Perhaps to fill the void of words available on the album itself, critics heralded the arrival of R Plus Seven with more reviews than any other record I’ve researched for Drumming Upstream. There are non-musical explanations for the glut of writing. There may never be more active blogs on the internet than there were in 2013 when R Plus Seven first dropped. The record followed Oneohtrix Point Never’s major critical breakthrough Replica (2011), which made Lopatin the hottest name in the experimental wing of electronic music. A push from the hard working publicists at Warp turned that hype into a furnace of analysis, especially since Lopatin’s Gen Y points of reference spoke directly to a new generation of digital native critics. However persuasive these arguments are though, there remains something intrinsic to R Plus Seven on a musical level that demands analysis and explication. Even the album title reads like a high school algebra problem. Solve for R.
This is how I first heard of and heard Oneohtrix Point Never, not as music to be enjoyed for its own sake but as a puzzle to be worked over, considered, and, with enough effort, solved. Fresh out of music school in 2013 I considered myself up for the task. I quickly realized that despite my technical qualifications I was woefully unequipped on a conceptual level to tackle Lopatin’s music. I could pick out the underlying melodies and chord structures but I couldn’t for the life of me tell you what Lopatin was using them to do. I could tell that there was some artistic logic at play, I just couldn’t decipher it. Left out in the cold from the party that the rest the critics at the time were enjoying, I filed Oneohtrix Point Never away as an artist that I respected but couldn’t yet enjoy.

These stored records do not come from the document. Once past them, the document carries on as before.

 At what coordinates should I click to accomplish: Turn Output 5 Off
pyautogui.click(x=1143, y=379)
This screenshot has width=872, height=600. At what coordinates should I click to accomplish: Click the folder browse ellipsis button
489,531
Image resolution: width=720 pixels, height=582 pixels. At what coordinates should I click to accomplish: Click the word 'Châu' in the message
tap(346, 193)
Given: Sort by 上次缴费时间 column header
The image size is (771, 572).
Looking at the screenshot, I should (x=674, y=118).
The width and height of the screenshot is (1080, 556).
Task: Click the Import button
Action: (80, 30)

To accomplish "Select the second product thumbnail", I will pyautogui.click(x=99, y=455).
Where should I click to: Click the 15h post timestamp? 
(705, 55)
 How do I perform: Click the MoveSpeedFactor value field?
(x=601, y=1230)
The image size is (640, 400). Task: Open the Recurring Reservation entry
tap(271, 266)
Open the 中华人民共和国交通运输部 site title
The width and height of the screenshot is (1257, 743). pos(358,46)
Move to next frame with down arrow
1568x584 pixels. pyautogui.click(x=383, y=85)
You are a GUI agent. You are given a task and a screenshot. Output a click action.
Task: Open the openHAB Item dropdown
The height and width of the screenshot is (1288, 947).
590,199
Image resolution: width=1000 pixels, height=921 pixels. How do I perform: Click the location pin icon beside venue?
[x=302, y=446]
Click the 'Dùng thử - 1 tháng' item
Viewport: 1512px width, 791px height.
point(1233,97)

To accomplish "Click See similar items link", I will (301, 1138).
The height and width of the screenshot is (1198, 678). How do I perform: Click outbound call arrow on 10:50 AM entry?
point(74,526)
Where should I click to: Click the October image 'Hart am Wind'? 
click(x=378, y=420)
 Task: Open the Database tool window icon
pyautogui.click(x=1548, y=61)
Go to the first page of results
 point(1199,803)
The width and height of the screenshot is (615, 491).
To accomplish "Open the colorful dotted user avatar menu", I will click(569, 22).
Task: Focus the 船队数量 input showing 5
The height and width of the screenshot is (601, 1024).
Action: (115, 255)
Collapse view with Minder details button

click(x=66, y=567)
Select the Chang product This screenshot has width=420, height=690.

Eventually Lopatin began to meet me halfway, first by opening for Nine Inch Nails1 and then by releasing the gooey, digital nü-metal freakout Garden of Delete in 2015. A few bounce riffs was all it took for me to crack Lopatin’s impenetrable style. Encouraged, I decided to give R Plus Seven another shot, which is how “Still Life” ended up on my Liked list in early 2016. I don’t always recall the circumstances of the moment when I hit Like on a song, but I remember exactly where I was, what I was doing, and which part of the song inspired the Like for “Still Life”. On March 10th, 2016 I had just stepped out of the Blue Line Station on Ashland & Division in Chicago. It was late at night and I was waiting to transfer to the Ashland bus heading south to Pilsen, where I lived at the time. Almost immediately after stepping out into the night air “Still Life” swelled out of near silence into a cascade of descending arpeggios and booming sub-bass. Despite having heard the song many times by this point, I was floored and immediately opened up Spotify to Like the track.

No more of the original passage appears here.